Task details - From the material below, pick out every line that contains the string "Please" and copy each one. Case counts.

[Records for locating displayed items]

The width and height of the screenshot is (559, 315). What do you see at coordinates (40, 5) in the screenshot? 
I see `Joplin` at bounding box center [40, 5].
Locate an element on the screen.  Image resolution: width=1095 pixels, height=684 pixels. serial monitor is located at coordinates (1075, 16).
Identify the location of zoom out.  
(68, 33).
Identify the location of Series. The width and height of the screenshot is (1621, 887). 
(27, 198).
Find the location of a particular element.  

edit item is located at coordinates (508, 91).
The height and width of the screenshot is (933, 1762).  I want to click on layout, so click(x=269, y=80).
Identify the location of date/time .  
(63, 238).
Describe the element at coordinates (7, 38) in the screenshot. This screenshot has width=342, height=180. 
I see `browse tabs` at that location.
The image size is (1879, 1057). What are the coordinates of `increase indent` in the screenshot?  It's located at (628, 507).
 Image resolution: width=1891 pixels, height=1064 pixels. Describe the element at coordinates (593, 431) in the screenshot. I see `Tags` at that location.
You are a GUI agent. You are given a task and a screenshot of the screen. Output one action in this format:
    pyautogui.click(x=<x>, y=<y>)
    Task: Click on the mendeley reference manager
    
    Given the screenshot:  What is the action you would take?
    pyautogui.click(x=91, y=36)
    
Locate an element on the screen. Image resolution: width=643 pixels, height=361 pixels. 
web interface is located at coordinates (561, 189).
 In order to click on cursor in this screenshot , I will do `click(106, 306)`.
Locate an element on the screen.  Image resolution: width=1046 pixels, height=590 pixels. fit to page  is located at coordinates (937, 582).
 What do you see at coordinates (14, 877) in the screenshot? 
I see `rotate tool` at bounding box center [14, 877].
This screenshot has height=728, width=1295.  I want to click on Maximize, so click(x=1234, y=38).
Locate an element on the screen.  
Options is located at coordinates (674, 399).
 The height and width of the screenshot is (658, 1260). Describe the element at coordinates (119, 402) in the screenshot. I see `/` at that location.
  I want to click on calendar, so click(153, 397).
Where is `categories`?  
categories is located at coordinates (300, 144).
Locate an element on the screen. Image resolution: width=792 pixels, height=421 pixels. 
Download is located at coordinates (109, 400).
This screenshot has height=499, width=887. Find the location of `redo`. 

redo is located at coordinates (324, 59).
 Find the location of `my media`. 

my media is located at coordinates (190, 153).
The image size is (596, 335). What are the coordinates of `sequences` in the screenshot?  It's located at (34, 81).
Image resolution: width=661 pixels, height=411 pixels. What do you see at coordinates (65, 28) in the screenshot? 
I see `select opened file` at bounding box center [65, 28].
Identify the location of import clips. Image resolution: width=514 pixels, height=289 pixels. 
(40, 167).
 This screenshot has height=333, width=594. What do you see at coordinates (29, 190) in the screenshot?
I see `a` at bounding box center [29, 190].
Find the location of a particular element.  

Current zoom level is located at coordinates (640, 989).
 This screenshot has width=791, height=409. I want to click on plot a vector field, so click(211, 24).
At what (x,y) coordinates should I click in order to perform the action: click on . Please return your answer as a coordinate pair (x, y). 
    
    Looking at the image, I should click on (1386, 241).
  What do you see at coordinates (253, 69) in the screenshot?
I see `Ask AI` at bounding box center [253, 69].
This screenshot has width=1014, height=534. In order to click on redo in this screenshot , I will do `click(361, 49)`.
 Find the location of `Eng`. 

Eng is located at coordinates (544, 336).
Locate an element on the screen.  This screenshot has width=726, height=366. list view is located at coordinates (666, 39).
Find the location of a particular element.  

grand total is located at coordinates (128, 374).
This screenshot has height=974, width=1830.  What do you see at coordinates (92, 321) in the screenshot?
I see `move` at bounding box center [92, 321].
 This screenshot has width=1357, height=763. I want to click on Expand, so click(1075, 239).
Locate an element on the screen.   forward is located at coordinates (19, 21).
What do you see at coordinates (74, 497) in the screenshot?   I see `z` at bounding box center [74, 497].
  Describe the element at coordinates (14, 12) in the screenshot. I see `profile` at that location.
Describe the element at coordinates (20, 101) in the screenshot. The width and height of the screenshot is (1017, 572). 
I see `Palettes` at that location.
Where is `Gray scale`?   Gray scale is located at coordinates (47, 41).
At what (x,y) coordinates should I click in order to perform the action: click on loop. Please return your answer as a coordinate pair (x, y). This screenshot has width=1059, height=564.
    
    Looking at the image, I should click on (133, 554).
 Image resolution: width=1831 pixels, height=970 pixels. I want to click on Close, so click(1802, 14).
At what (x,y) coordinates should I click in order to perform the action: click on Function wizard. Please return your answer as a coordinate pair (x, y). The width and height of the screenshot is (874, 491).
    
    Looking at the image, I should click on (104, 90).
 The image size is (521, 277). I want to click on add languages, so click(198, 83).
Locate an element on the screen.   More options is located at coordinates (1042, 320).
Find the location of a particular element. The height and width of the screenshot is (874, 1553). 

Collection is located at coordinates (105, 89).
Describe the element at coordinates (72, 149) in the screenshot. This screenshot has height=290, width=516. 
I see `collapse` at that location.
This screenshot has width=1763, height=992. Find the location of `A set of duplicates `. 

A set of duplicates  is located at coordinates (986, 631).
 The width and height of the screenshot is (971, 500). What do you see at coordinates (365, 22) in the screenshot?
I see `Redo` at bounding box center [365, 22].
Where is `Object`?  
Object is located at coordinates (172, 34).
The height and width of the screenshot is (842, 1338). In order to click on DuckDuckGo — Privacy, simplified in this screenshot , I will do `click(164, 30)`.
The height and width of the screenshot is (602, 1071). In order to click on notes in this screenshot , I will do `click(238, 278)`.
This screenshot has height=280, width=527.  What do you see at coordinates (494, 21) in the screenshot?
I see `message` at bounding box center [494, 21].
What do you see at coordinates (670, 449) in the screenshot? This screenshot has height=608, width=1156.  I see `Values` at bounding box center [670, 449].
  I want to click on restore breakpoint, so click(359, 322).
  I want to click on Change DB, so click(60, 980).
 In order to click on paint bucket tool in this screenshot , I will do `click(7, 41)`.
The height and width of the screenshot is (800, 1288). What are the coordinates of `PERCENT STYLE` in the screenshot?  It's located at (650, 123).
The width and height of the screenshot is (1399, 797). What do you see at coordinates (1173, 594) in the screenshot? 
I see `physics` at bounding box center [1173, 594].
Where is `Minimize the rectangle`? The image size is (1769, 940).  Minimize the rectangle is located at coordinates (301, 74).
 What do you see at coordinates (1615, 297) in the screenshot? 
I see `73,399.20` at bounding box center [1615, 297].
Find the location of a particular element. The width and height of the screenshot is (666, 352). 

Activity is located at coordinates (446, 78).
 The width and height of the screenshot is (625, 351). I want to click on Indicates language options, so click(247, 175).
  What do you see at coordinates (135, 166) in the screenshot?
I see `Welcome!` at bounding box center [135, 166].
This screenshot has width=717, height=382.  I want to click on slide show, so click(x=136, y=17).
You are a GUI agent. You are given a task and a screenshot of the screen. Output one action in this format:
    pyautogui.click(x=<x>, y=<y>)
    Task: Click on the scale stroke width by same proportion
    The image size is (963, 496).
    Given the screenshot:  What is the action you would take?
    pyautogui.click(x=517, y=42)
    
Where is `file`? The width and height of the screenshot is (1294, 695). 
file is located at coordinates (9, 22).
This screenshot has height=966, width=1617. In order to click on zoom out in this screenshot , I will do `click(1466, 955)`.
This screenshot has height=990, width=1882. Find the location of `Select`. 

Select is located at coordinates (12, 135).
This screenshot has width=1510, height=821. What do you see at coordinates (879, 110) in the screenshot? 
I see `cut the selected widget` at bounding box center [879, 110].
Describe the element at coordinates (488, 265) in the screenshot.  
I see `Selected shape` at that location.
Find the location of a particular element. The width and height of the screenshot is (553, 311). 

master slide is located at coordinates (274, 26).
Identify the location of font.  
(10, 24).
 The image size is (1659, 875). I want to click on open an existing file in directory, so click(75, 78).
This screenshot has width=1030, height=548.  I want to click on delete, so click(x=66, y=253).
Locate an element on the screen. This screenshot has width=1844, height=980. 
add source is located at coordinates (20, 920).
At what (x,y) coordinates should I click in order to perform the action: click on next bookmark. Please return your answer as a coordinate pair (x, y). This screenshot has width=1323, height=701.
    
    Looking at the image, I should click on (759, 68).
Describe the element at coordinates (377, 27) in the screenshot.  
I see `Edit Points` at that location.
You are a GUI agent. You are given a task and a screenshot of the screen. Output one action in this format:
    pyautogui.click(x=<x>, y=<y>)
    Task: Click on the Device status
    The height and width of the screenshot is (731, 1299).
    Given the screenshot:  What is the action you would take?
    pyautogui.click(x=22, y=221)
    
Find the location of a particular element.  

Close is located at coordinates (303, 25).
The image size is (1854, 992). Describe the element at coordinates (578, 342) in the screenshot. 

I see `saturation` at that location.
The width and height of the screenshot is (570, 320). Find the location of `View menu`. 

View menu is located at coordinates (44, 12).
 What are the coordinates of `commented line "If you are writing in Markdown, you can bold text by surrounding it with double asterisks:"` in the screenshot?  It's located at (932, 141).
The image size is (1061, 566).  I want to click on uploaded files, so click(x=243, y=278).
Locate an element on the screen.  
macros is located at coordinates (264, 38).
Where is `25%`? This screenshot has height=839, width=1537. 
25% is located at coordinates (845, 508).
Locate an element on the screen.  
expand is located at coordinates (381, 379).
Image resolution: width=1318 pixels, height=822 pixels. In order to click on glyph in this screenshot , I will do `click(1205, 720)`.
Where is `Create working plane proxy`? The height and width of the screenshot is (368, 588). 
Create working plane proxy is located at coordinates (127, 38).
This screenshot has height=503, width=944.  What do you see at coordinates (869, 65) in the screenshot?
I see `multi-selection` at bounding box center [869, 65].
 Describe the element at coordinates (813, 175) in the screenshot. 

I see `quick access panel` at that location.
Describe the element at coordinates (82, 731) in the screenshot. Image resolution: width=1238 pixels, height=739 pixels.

Task response -
At what (x,y) coordinates should I click in order to perform the action: click on . Please return your answer as a coordinate pair (x, y). 
At what (x,y) coordinates should I click in order to perform the action: click on loop. Please return your answer as a coordinate pair (x, y). This screenshot has width=1059, height=564.
At what (x,y) coordinates should I click in order to perform the action: click on Function wizard. Please return your answer as a coordinate pair (x, y). The width and height of the screenshot is (874, 491).
At what (x,y) coordinates should I click in order to perform the action: click on next bookmark. Please return your answer as a coordinate pair (x, y). This screenshot has width=1323, height=701.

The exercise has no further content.